● THE RECORDS:

***

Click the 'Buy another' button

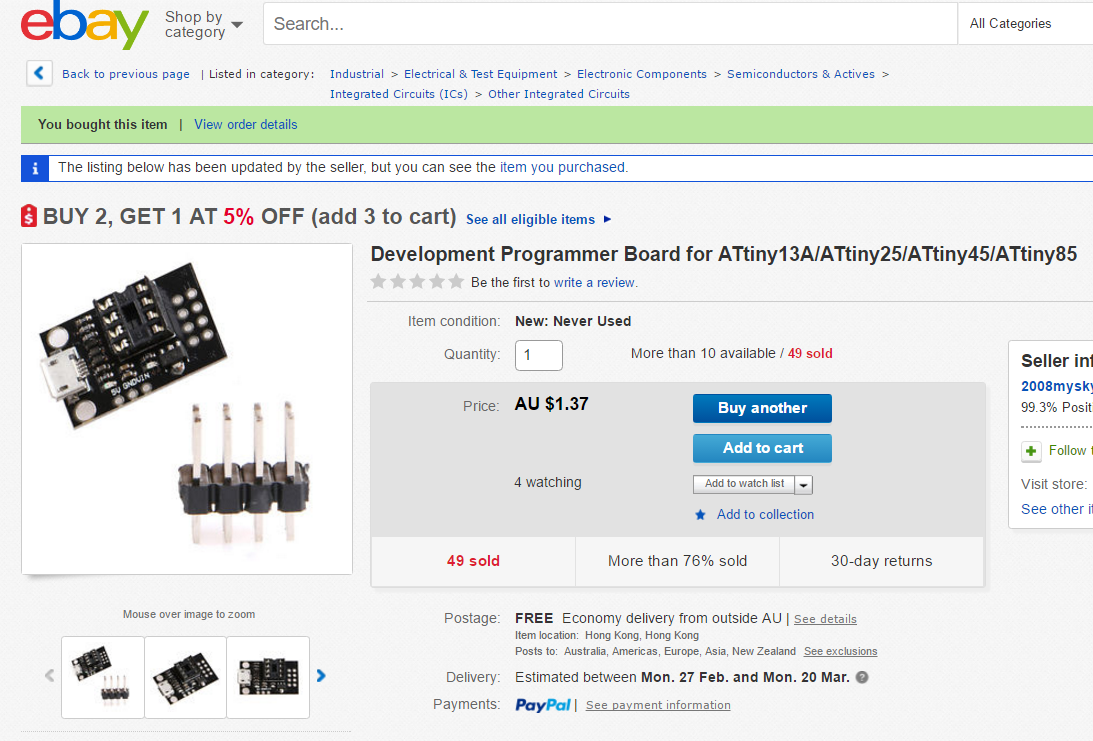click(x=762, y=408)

***

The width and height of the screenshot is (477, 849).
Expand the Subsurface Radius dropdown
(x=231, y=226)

***

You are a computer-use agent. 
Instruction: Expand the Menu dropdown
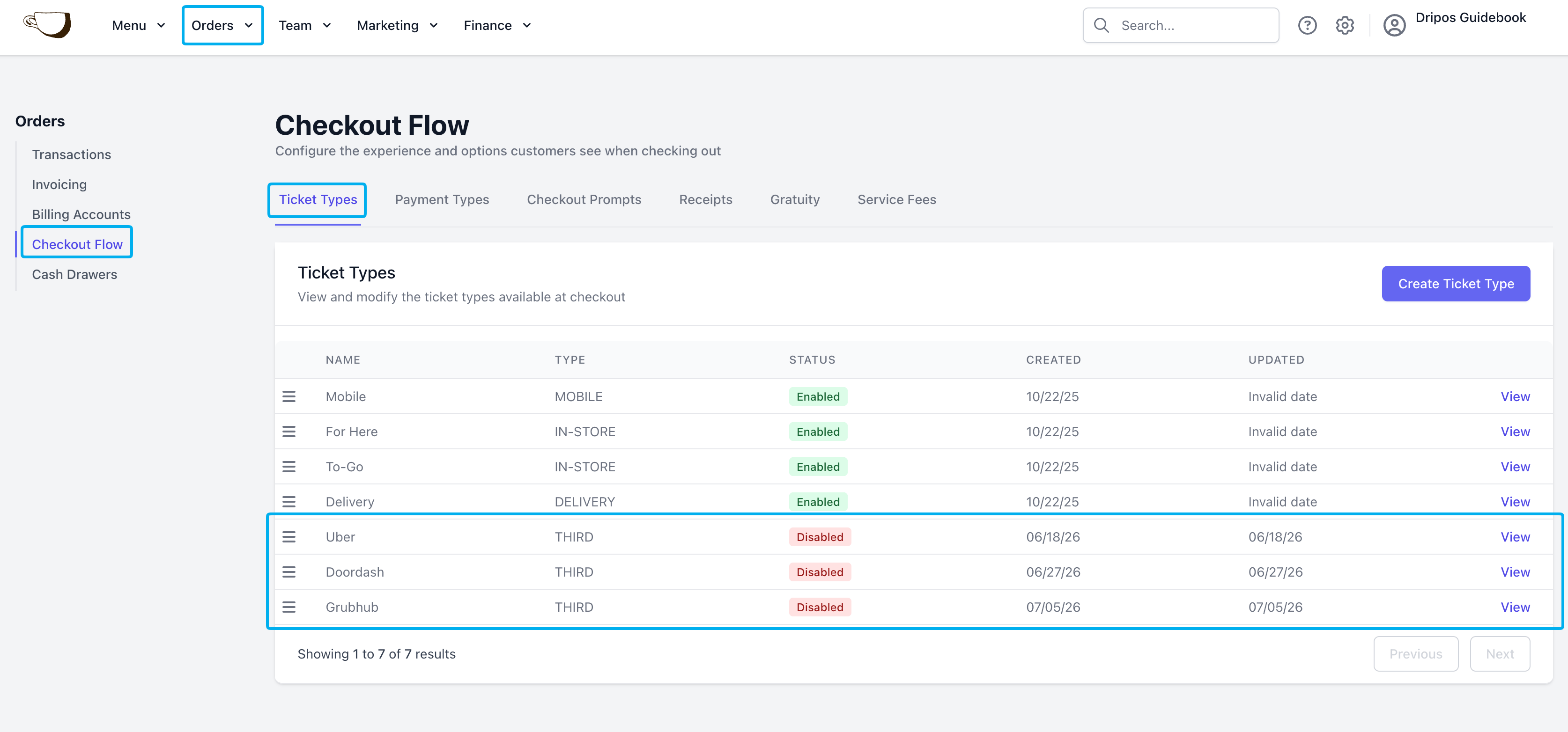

***

● YOUR OBJECTIVE:
Looking at the entries above, can you reproduce exactly the lines from the one that holds "You are a computer-use agent." through the one that holds "Instruction: Expand the Menu dropdown", and only those?

● TASK OUTPUT:
You are a computer-use agent. 
Instruction: Expand the Menu dropdown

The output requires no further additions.